===== RAW DATA =====

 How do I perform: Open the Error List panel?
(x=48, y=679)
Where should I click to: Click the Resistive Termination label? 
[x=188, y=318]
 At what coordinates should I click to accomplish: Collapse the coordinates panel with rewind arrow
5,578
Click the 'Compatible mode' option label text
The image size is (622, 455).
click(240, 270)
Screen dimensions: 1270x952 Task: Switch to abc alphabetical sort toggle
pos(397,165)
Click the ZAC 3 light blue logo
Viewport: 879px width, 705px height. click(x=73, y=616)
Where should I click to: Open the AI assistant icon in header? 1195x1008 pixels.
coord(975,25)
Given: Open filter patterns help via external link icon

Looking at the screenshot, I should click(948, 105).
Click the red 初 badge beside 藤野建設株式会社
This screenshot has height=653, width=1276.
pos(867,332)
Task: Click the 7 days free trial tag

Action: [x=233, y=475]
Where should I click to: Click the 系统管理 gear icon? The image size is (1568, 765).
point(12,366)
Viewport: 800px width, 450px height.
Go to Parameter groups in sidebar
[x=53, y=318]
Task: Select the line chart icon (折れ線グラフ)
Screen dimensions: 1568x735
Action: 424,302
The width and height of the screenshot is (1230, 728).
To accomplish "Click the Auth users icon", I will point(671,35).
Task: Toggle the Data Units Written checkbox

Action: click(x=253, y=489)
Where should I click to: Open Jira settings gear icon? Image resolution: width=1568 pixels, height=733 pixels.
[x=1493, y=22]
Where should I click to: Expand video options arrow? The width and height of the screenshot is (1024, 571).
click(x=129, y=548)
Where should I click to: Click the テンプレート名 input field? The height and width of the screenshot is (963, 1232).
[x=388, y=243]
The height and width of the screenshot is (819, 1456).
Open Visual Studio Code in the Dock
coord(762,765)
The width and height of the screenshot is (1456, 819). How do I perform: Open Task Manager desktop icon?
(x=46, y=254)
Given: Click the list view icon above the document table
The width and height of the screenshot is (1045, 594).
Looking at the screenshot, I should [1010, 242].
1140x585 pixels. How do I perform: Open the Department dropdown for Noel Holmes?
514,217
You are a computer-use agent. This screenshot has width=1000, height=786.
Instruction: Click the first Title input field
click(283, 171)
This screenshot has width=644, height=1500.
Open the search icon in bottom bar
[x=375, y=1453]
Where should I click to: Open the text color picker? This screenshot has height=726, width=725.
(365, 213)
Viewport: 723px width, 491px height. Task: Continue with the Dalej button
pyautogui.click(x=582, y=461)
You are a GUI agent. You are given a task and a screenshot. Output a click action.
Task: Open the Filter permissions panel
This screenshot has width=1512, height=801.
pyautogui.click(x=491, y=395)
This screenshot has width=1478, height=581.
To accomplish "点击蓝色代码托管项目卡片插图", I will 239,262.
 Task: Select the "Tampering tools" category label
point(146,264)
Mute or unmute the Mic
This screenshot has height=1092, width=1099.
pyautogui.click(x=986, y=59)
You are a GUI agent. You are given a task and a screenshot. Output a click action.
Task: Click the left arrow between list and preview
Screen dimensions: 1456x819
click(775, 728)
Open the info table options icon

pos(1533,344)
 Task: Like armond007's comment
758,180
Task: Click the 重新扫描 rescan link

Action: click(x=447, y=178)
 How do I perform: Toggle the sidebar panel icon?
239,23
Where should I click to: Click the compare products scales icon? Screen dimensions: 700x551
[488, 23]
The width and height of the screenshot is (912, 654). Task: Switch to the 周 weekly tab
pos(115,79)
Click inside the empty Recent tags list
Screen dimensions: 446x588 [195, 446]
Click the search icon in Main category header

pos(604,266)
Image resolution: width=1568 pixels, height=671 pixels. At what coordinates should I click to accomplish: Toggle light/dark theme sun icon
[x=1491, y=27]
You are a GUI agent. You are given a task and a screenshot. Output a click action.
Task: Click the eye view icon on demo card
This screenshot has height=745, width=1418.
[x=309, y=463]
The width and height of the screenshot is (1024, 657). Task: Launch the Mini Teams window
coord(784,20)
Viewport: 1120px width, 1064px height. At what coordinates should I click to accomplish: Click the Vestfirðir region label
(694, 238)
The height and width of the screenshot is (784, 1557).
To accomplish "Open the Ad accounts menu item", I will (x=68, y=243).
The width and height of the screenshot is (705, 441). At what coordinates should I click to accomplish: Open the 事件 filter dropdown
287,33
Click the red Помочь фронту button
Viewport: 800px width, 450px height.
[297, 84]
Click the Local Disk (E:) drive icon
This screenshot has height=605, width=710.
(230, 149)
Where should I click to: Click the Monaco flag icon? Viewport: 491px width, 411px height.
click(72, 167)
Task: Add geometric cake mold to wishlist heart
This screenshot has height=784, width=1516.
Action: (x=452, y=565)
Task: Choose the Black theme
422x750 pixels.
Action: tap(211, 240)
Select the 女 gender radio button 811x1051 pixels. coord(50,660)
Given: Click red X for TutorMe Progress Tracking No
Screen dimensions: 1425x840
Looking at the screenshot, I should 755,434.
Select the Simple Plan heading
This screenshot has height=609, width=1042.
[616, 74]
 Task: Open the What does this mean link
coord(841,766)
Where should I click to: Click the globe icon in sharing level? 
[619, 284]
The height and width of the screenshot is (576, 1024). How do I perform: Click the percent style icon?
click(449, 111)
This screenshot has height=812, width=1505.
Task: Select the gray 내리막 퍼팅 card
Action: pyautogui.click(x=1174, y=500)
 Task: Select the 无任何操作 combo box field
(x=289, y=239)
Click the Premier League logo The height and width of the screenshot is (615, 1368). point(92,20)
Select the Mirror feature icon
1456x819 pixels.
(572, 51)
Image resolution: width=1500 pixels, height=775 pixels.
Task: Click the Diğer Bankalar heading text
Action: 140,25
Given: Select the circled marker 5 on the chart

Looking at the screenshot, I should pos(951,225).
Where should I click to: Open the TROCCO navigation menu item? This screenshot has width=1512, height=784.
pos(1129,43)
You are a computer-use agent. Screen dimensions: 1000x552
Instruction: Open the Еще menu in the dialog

=====

* WHAT TO DO *
Write out the data above again, line for line, with nothing changed.

* PROBLEM SOLUTION *
 How do I perform: Open the Error List panel?
(x=48, y=679)
Where should I click to: Click the Resistive Termination label? 
[x=188, y=318]
 At what coordinates should I click to accomplish: Collapse the coordinates panel with rewind arrow
5,578
Click the 'Compatible mode' option label text
The image size is (622, 455).
click(240, 270)
Screen dimensions: 1270x952 Task: Switch to abc alphabetical sort toggle
pos(397,165)
Click the ZAC 3 light blue logo
Viewport: 879px width, 705px height. click(x=73, y=616)
Where should I click to: Open the AI assistant icon in header? 1195x1008 pixels.
coord(975,25)
Given: Open filter patterns help via external link icon

Looking at the screenshot, I should click(948, 105).
Click the red 初 badge beside 藤野建設株式会社
This screenshot has height=653, width=1276.
pos(867,332)
Task: Click the 7 days free trial tag

Action: [x=233, y=475]
Where should I click to: Click the 系统管理 gear icon? The image size is (1568, 765).
point(12,366)
Viewport: 800px width, 450px height.
Go to Parameter groups in sidebar
[x=53, y=318]
Task: Select the line chart icon (折れ線グラフ)
Screen dimensions: 1568x735
Action: 424,302
The width and height of the screenshot is (1230, 728).
To accomplish "Click the Auth users icon", I will point(671,35).
Task: Toggle the Data Units Written checkbox

Action: click(x=253, y=489)
Where should I click to: Open Jira settings gear icon? Image resolution: width=1568 pixels, height=733 pixels.
[x=1493, y=22]
Where should I click to: Expand video options arrow? The width and height of the screenshot is (1024, 571).
click(x=129, y=548)
Where should I click to: Click the テンプレート名 input field? The height and width of the screenshot is (963, 1232).
[x=388, y=243]
The height and width of the screenshot is (819, 1456).
Open Visual Studio Code in the Dock
coord(762,765)
The width and height of the screenshot is (1456, 819). How do I perform: Open Task Manager desktop icon?
(x=46, y=254)
Given: Click the list view icon above the document table
The width and height of the screenshot is (1045, 594).
Looking at the screenshot, I should [1010, 242].
1140x585 pixels. How do I perform: Open the Department dropdown for Noel Holmes?
514,217
You are a computer-use agent. This screenshot has width=1000, height=786.
Instruction: Click the first Title input field
click(283, 171)
This screenshot has width=644, height=1500.
Open the search icon in bottom bar
[x=375, y=1453]
Where should I click to: Open the text color picker? This screenshot has height=726, width=725.
(365, 213)
Viewport: 723px width, 491px height. Task: Continue with the Dalej button
pyautogui.click(x=582, y=461)
You are a GUI agent. You are given a task and a screenshot. Output a click action.
Task: Open the Filter permissions panel
This screenshot has width=1512, height=801.
pyautogui.click(x=491, y=395)
This screenshot has width=1478, height=581.
To accomplish "点击蓝色代码托管项目卡片插图", I will 239,262.
 Task: Select the "Tampering tools" category label
point(146,264)
Mute or unmute the Mic
This screenshot has height=1092, width=1099.
pyautogui.click(x=986, y=59)
You are a GUI agent. You are given a task and a screenshot. Output a click action.
Task: Click the left arrow between list and preview
Screen dimensions: 1456x819
click(775, 728)
Open the info table options icon

pos(1533,344)
 Task: Like armond007's comment
758,180
Task: Click the 重新扫描 rescan link

Action: click(x=447, y=178)
 How do I perform: Toggle the sidebar panel icon?
239,23
Where should I click to: Click the compare products scales icon? Screen dimensions: 700x551
[488, 23]
The width and height of the screenshot is (912, 654). Task: Switch to the 周 weekly tab
pos(115,79)
Click inside the empty Recent tags list
Screen dimensions: 446x588 [195, 446]
Click the search icon in Main category header

pos(604,266)
Image resolution: width=1568 pixels, height=671 pixels. At what coordinates should I click to accomplish: Toggle light/dark theme sun icon
[x=1491, y=27]
You are a GUI agent. You are given a task and a screenshot. Output a click action.
Task: Click the eye view icon on demo card
This screenshot has height=745, width=1418.
[x=309, y=463]
The width and height of the screenshot is (1024, 657). Task: Launch the Mini Teams window
coord(784,20)
Viewport: 1120px width, 1064px height. At what coordinates should I click to accomplish: Click the Vestfirðir region label
(694, 238)
The height and width of the screenshot is (784, 1557).
To accomplish "Open the Ad accounts menu item", I will (x=68, y=243).
The width and height of the screenshot is (705, 441). At what coordinates should I click to accomplish: Open the 事件 filter dropdown
287,33
Click the red Помочь фронту button
Viewport: 800px width, 450px height.
[297, 84]
Click the Local Disk (E:) drive icon
This screenshot has height=605, width=710.
(230, 149)
Where should I click to: Click the Monaco flag icon? Viewport: 491px width, 411px height.
click(72, 167)
Task: Add geometric cake mold to wishlist heart
This screenshot has height=784, width=1516.
Action: (x=452, y=565)
Task: Choose the Black theme
422x750 pixels.
Action: tap(211, 240)
Select the 女 gender radio button 811x1051 pixels. coord(50,660)
Given: Click red X for TutorMe Progress Tracking No
Screen dimensions: 1425x840
Looking at the screenshot, I should 755,434.
Select the Simple Plan heading
This screenshot has height=609, width=1042.
[616, 74]
 Task: Open the What does this mean link
coord(841,766)
Where should I click to: Click the globe icon in sharing level? 
[619, 284]
The height and width of the screenshot is (576, 1024). How do I perform: Click the percent style icon?
click(449, 111)
This screenshot has height=812, width=1505.
Task: Select the gray 내리막 퍼팅 card
Action: pyautogui.click(x=1174, y=500)
 Task: Select the 无任何操作 combo box field
(x=289, y=239)
Click the Premier League logo The height and width of the screenshot is (615, 1368). point(92,20)
Select the Mirror feature icon
1456x819 pixels.
(572, 51)
Image resolution: width=1500 pixels, height=775 pixels.
Task: Click the Diğer Bankalar heading text
Action: 140,25
Given: Select the circled marker 5 on the chart

Looking at the screenshot, I should pos(951,225).
Where should I click to: Open the TROCCO navigation menu item? This screenshot has width=1512, height=784.
pos(1129,43)
You are a computer-use agent. Screen dimensions: 1000x552
Instruction: Open the Еще menu in the dialog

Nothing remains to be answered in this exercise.